* Given entries *

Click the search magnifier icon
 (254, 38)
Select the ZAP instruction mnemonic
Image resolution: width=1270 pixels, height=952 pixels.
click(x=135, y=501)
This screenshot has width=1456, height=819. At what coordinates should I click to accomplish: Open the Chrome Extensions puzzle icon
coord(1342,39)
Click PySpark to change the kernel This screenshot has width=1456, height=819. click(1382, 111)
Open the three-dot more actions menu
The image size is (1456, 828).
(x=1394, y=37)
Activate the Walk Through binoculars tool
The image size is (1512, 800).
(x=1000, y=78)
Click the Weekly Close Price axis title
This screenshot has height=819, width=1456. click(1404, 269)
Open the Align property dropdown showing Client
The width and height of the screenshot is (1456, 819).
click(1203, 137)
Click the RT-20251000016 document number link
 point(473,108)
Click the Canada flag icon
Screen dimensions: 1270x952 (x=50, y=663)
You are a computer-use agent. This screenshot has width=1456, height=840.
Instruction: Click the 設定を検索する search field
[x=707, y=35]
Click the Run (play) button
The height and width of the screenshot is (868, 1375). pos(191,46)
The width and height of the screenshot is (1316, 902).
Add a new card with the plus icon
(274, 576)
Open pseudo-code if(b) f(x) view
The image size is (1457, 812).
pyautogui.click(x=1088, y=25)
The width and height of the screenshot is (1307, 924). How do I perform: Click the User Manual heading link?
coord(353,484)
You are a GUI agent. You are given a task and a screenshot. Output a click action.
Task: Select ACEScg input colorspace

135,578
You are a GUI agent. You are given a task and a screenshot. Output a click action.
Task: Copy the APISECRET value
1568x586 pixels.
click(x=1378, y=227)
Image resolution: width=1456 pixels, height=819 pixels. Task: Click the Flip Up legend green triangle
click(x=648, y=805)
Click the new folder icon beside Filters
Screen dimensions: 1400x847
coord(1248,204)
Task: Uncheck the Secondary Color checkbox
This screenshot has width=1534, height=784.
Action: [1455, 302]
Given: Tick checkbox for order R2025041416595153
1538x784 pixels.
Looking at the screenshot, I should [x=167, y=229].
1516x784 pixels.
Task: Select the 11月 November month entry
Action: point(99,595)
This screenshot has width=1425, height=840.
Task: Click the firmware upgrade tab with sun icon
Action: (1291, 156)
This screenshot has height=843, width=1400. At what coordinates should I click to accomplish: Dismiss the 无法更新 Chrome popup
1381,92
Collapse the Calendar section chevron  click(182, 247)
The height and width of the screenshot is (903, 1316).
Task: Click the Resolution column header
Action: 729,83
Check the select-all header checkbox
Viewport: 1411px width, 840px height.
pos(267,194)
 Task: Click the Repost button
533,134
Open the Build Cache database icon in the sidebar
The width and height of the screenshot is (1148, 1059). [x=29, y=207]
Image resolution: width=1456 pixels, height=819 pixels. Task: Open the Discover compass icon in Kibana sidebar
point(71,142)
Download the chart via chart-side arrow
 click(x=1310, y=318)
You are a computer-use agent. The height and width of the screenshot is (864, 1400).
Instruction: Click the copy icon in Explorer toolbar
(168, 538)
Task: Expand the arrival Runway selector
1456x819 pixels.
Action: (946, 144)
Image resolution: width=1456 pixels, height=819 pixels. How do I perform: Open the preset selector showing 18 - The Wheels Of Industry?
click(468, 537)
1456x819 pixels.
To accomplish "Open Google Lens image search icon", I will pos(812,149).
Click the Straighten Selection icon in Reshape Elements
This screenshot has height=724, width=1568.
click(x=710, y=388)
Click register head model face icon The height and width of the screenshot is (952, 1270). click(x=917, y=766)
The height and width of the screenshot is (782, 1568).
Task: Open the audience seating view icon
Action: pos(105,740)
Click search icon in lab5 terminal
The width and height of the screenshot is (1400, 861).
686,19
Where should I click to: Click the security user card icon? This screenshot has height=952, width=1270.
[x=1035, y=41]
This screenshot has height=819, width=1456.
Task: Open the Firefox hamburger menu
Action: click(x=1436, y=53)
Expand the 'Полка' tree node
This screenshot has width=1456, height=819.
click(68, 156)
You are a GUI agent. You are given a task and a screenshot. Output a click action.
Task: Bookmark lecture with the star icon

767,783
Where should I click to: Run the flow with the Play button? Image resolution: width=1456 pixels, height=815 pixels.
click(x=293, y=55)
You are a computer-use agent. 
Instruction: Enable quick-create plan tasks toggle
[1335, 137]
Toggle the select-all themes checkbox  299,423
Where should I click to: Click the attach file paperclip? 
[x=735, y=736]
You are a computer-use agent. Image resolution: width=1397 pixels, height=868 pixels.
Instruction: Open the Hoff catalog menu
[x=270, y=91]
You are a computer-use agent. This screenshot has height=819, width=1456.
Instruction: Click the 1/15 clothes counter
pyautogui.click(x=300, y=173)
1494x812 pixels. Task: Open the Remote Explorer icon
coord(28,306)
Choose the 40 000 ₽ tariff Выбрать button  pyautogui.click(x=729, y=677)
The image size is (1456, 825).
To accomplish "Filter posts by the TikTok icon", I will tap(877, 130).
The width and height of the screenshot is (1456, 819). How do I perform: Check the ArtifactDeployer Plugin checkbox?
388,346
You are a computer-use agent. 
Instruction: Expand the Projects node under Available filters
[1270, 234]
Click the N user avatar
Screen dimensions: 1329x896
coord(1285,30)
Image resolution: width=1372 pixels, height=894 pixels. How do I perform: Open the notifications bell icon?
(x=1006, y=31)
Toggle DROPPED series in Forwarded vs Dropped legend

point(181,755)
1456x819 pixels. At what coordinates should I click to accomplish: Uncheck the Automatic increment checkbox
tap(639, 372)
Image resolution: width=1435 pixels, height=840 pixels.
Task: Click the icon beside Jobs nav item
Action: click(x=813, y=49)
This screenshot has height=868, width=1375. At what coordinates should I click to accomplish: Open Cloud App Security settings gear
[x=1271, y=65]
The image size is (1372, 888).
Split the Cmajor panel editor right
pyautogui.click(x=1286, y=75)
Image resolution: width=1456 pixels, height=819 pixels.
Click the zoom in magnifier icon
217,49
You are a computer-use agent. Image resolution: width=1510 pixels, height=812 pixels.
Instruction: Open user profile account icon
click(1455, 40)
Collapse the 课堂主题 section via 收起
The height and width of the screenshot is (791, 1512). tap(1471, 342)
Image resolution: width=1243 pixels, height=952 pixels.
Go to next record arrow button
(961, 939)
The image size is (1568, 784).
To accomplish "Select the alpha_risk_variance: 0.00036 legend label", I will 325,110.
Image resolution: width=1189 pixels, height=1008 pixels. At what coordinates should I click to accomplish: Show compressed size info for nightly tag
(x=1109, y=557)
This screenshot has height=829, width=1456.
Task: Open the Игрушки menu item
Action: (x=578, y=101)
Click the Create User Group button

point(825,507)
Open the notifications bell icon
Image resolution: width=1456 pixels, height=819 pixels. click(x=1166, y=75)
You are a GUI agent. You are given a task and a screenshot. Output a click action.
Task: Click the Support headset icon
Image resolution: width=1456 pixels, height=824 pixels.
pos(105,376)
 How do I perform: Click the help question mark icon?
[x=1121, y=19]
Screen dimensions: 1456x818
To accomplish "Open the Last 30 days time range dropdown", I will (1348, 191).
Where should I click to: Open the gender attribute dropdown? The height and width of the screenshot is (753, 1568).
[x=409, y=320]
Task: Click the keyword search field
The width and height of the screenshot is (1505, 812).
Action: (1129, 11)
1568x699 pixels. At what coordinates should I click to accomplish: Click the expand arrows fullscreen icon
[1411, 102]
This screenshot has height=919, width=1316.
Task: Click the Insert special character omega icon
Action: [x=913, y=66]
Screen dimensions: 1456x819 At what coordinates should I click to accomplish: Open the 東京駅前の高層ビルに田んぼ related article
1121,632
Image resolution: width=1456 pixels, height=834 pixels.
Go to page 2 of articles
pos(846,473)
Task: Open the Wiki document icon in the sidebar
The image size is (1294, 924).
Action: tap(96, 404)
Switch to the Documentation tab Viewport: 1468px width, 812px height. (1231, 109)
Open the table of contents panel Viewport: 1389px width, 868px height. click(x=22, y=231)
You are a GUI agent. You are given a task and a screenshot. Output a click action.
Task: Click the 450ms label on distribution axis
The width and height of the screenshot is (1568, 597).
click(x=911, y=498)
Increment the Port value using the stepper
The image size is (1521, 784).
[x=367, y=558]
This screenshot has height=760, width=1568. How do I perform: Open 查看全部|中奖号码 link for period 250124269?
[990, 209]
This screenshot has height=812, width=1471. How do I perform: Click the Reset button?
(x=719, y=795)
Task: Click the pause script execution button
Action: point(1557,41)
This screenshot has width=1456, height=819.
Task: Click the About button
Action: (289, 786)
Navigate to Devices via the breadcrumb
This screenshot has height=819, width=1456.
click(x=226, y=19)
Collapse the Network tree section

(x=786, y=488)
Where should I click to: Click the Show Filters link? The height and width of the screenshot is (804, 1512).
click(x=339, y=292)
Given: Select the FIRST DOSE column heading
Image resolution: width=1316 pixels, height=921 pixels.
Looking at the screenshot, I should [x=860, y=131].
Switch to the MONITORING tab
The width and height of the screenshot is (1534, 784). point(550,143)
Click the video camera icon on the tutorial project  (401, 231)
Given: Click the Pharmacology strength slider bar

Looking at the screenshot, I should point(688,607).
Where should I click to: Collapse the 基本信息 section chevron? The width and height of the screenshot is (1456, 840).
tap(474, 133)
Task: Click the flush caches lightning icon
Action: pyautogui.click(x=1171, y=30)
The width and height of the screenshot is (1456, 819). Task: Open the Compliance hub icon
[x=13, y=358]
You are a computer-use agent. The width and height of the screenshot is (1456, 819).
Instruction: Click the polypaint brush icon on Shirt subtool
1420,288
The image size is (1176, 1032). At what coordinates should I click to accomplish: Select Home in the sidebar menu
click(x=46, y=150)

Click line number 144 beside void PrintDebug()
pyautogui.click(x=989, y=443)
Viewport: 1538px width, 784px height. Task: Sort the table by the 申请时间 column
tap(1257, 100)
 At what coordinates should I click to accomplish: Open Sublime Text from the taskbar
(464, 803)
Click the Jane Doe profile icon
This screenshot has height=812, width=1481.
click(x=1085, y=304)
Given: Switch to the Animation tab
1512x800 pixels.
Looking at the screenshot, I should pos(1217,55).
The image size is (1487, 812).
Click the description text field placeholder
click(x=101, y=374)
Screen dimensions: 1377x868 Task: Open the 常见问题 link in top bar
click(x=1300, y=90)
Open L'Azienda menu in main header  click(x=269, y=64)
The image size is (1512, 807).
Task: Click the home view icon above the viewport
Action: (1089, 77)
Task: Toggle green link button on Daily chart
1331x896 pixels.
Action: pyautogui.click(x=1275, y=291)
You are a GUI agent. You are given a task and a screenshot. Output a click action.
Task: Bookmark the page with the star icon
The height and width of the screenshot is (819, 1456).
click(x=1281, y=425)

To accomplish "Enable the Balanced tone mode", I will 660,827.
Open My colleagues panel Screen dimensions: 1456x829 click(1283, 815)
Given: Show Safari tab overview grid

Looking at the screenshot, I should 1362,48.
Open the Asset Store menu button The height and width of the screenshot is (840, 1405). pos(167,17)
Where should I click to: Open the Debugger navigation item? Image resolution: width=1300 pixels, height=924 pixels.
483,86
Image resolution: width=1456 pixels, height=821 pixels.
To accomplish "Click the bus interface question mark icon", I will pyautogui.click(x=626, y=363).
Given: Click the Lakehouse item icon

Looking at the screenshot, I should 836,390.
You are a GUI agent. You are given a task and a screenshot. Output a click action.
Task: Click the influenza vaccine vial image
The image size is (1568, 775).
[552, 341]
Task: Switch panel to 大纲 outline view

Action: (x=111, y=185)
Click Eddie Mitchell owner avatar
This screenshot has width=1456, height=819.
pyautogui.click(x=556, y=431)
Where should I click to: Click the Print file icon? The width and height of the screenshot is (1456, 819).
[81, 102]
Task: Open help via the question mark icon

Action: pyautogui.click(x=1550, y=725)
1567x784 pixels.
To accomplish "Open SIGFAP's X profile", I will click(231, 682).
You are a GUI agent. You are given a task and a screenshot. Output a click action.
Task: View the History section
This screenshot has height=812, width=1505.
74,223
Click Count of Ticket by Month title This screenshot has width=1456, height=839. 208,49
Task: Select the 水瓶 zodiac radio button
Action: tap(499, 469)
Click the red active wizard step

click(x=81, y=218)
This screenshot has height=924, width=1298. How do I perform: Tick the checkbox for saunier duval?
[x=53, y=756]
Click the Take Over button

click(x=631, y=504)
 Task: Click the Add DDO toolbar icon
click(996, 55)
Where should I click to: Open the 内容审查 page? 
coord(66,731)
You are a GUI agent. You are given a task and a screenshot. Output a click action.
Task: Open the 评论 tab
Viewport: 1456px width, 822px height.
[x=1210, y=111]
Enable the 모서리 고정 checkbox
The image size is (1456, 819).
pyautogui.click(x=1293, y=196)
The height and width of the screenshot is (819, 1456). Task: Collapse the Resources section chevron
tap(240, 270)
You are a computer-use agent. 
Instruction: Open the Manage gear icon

* What you should do *
Show all lines in the entries above where the word "value" appears.

* Task solution *
Task: Copy the APISECRET value
Increment the Port value using the stepper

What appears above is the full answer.